● READING PASSAGE:
In the case of discrete data, such as the number of traffic crashes, classical linear regression has some limitations, as indicated by [
7,
8,
9]. According to [
7], the use of a classical linear regression for discrete data may include the presence of unwanted statistical properties, such as the possibility of a negative crash count and the lack of adjustment to the distribution itself, due to the asymmetry common to the aforementioned data. In these cases, the use of Poisson or negative binomial regression models is more recommended.
When the interest lies in modeling the traffic injury crash proportions, a barrier to using a regression model for discrete data is that the value is continuous and restricted to the interval [0, 1]. It is also not appropriate to use classical linear regression, even if the data are continuous, because the data may exhibit right-skewness since the proportion of traffic injury crashes is generally low relative to the number of crashes. For situations like this [
10], the beta regression model is considered, which assumes that the response variable follows a beta distribution. This distribution is supported by the continuous unit interval (0, 1) and offers the flexibility to model both symmetric and skewed data.
In order to incorporate the spatial factor into the study of traffic crashes, ref. [
11] suggests the use of models that consider spatial dependence, given the influence between events that occur closer to each other. This dependency structure was also verified by [
12,
13], among others. Combining the concepts of beta regression and geographically weighted regression, defined by [
14,
15], the authors developed the geographically weighted beta regression (GWNBR). This approach seeks to model rates and proportions in a spatial context.

● SOURCE DATA:

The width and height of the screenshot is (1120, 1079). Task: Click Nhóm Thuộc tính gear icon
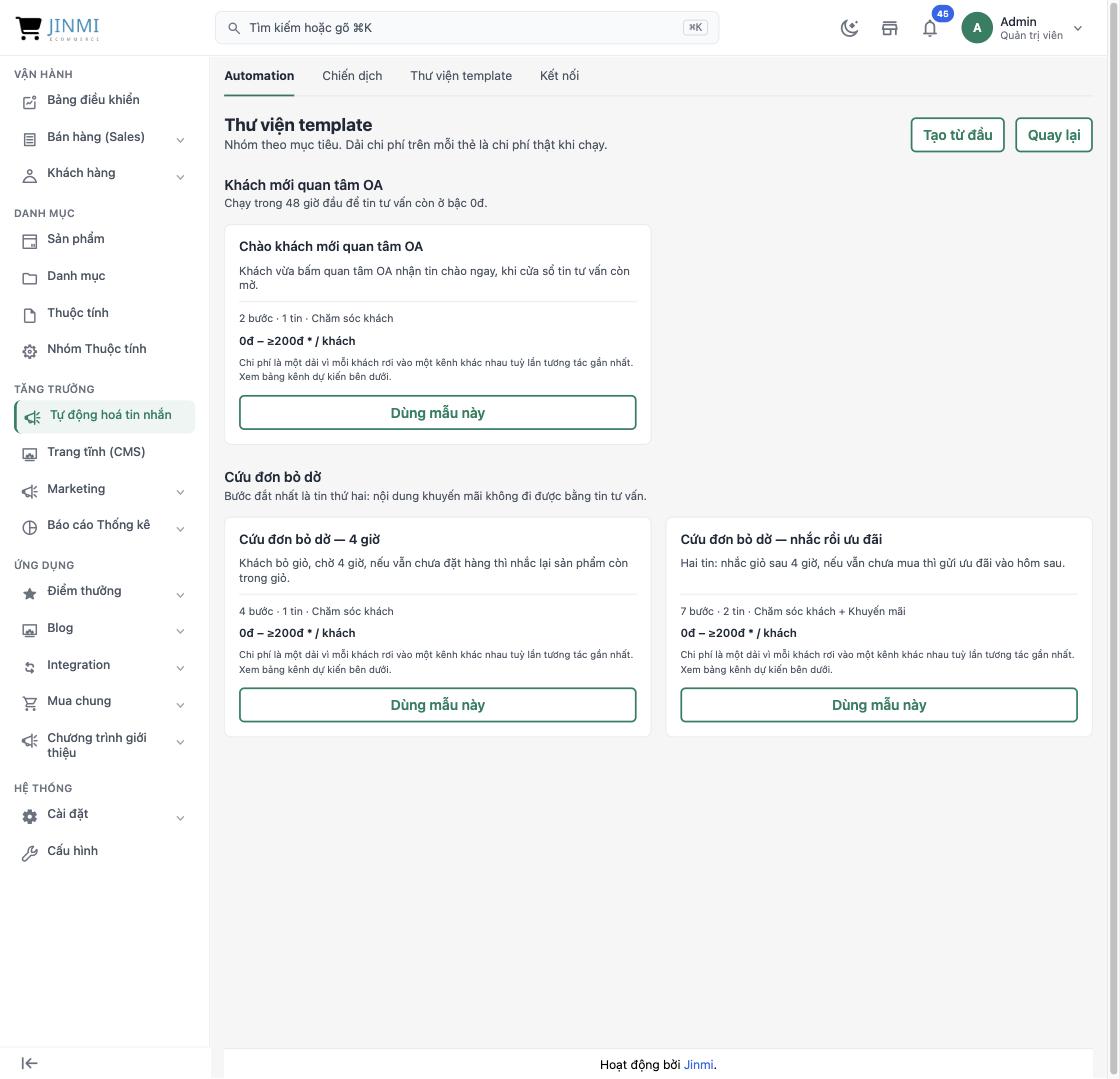pos(29,351)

● LIST OF TASKS:
1) Translate this sentence from the passage on regression models for traffic crashes into Spanish: "In these cases, the use of Poisson or negative binomial regression models is more recommended."
2) Answer these questions using the passage on regression models for traffic crashes.
(a) Which two unwanted statistical properties may come from using classical linear regression for discrete data?
(b) On what interval is the beta distribution supported?
(c) Why may traffic injury crash proportion data exhibit right-skewness?

● PROBLEM SOLUTIONS:
1) En estos casos, se recomienda más el uso de modelos de regresión de Poisson o binomial negativa.

2)
(a) The possibility of a negative crash count and a lack of adjustment to the distribution itself.
(b) The continuous unit interval (0, 1).
(c) The proportion of traffic injury crashes is generally low relative to the number of crashes.